- **Source records**:
□ □ □ □ □ □ □

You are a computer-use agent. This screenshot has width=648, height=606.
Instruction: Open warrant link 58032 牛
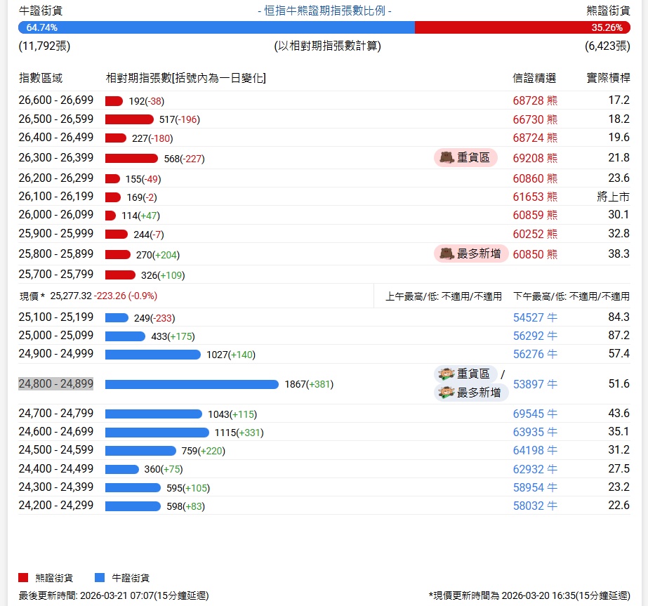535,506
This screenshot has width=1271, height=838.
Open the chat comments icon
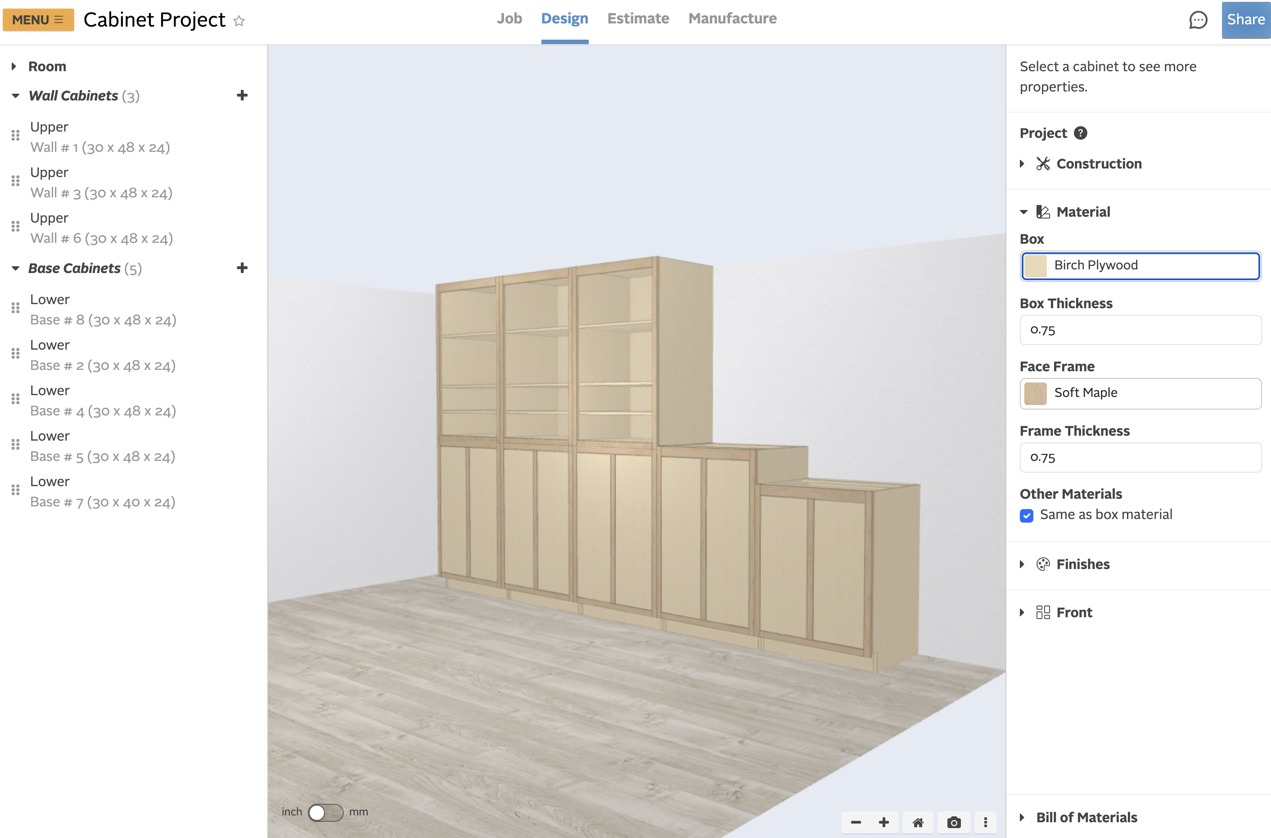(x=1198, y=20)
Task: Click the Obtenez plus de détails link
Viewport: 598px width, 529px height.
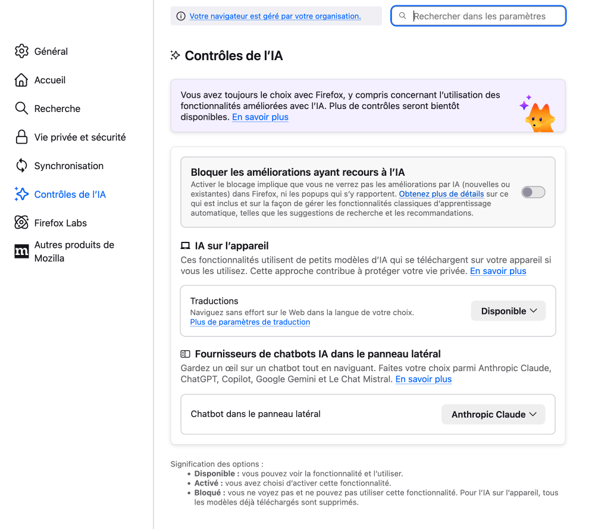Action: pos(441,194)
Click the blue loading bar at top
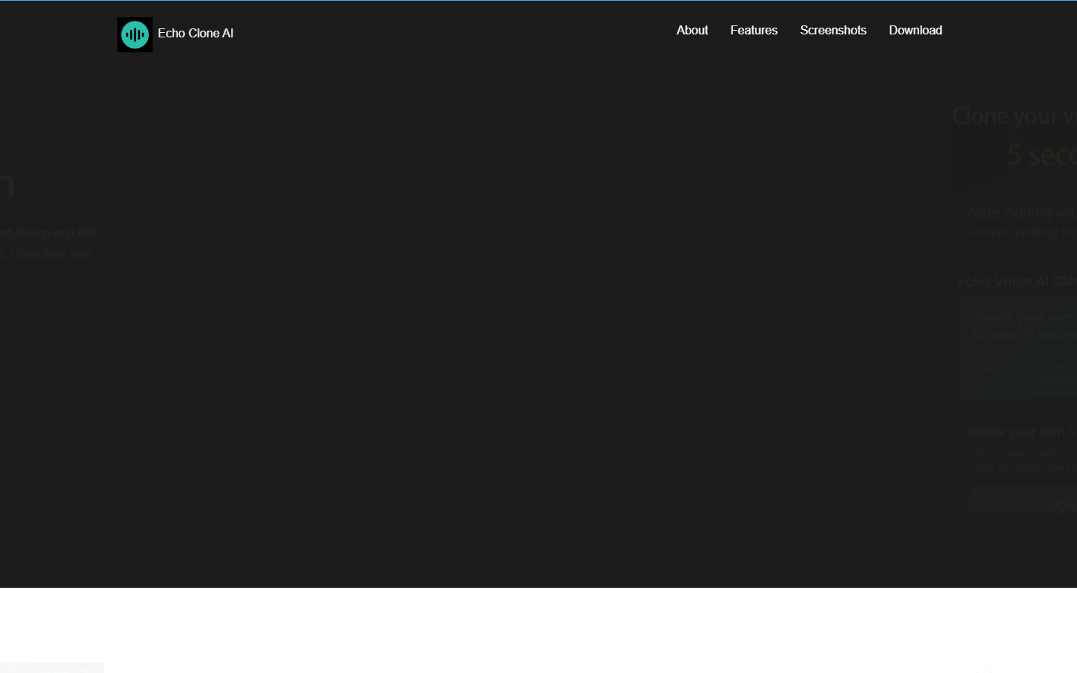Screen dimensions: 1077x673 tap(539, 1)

□ □ □ □ □ □ □

- **Exercise**: Reproduce all of the records above word for word, leaving out the pictures.

- **Result**:
You are a computer-use agent. This screenshot has width=648, height=606.
Instruction: Open warrant link 58032 牛
535,506
This screenshot has width=1271, height=838.
Open the chat comments icon
(x=1198, y=20)
Task: Click the Obtenez plus de détails link
Viewport: 598px width, 529px height.
Action: pos(441,194)
Click the blue loading bar at top
Screen dimensions: 1077x673 tap(539, 1)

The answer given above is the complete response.